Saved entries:
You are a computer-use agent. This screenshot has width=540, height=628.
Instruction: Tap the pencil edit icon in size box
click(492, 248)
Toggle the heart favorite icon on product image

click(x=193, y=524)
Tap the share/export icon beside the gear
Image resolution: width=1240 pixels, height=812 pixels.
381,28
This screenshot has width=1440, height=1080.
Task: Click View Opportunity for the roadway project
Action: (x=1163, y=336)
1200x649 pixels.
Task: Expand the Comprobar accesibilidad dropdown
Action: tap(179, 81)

Task directions: Duplicate every line of the material above, character for character.

Response:
You are a computer-use agent. This screenshot has width=540, height=628.
Instruction: Tap the pencil edit icon in size box
click(492, 248)
Toggle the heart favorite icon on product image

click(x=193, y=524)
Tap the share/export icon beside the gear
Image resolution: width=1240 pixels, height=812 pixels.
381,28
This screenshot has width=1440, height=1080.
Task: Click View Opportunity for the roadway project
Action: (x=1163, y=336)
1200x649 pixels.
Task: Expand the Comprobar accesibilidad dropdown
Action: tap(179, 81)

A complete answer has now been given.